Go through the records, and copy each line in which the string "will" is present.

*** INFORMATION GIVEN ***

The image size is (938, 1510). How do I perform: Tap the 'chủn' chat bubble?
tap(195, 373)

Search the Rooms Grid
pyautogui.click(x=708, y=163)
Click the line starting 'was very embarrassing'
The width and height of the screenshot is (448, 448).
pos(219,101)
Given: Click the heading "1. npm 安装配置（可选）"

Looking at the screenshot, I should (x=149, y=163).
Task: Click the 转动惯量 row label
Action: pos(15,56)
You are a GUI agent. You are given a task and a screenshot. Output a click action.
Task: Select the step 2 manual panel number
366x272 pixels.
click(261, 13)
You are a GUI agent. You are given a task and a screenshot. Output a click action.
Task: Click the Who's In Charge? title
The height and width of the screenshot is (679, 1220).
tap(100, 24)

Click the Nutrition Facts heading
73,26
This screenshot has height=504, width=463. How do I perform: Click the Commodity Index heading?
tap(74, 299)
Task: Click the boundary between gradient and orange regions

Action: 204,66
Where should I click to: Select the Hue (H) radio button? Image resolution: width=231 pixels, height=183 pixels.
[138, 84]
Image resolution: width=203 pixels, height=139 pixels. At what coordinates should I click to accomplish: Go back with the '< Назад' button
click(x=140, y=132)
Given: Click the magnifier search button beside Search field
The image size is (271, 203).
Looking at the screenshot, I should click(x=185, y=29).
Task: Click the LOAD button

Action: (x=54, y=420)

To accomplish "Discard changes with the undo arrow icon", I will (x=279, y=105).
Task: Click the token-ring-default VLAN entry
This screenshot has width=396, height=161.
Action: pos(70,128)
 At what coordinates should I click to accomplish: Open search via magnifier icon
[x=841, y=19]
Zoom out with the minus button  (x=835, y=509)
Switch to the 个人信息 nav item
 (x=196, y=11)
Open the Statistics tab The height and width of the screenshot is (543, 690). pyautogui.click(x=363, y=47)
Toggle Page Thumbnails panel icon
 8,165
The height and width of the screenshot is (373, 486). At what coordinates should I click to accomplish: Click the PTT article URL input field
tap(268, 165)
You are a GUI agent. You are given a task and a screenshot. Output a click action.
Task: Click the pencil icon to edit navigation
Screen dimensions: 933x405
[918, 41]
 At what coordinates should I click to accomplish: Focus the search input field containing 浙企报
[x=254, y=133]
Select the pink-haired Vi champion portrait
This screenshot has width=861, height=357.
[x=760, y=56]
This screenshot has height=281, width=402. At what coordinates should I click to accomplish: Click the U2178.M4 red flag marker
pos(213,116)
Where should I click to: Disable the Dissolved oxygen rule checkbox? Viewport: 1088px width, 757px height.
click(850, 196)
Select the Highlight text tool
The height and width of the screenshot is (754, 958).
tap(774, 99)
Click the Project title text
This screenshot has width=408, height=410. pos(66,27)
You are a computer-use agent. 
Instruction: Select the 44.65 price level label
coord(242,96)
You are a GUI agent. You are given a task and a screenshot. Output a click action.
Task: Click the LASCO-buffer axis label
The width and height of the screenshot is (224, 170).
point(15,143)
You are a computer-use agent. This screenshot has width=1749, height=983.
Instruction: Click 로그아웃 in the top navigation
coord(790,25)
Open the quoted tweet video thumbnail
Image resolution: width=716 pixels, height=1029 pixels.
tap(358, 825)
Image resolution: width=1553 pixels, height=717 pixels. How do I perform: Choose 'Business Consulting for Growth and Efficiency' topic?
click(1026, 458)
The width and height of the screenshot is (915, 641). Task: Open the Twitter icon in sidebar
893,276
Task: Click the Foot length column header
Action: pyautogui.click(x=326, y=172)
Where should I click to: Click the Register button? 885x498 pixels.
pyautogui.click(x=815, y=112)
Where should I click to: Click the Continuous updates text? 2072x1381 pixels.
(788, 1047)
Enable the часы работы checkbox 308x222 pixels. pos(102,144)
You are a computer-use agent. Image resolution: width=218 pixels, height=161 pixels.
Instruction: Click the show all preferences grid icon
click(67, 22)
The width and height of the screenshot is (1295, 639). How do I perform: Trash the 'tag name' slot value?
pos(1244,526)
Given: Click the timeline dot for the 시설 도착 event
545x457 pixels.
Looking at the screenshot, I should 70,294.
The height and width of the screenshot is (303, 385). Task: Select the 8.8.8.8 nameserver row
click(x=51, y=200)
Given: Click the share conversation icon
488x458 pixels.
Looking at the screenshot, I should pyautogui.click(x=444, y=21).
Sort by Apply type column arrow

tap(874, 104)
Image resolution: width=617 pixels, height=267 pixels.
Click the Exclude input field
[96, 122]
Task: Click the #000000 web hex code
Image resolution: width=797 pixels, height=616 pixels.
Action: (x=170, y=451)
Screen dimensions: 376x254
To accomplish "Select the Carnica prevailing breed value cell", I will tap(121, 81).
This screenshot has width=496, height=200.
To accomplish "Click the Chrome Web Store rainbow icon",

*** End of INFORMATION GIVEN ***

_FINISHED TASK:_
To accomplish "Discard changes with the undo arrow icon", I will (x=279, y=105).
To accomplish "Select the Carnica prevailing breed value cell", I will tap(121, 81).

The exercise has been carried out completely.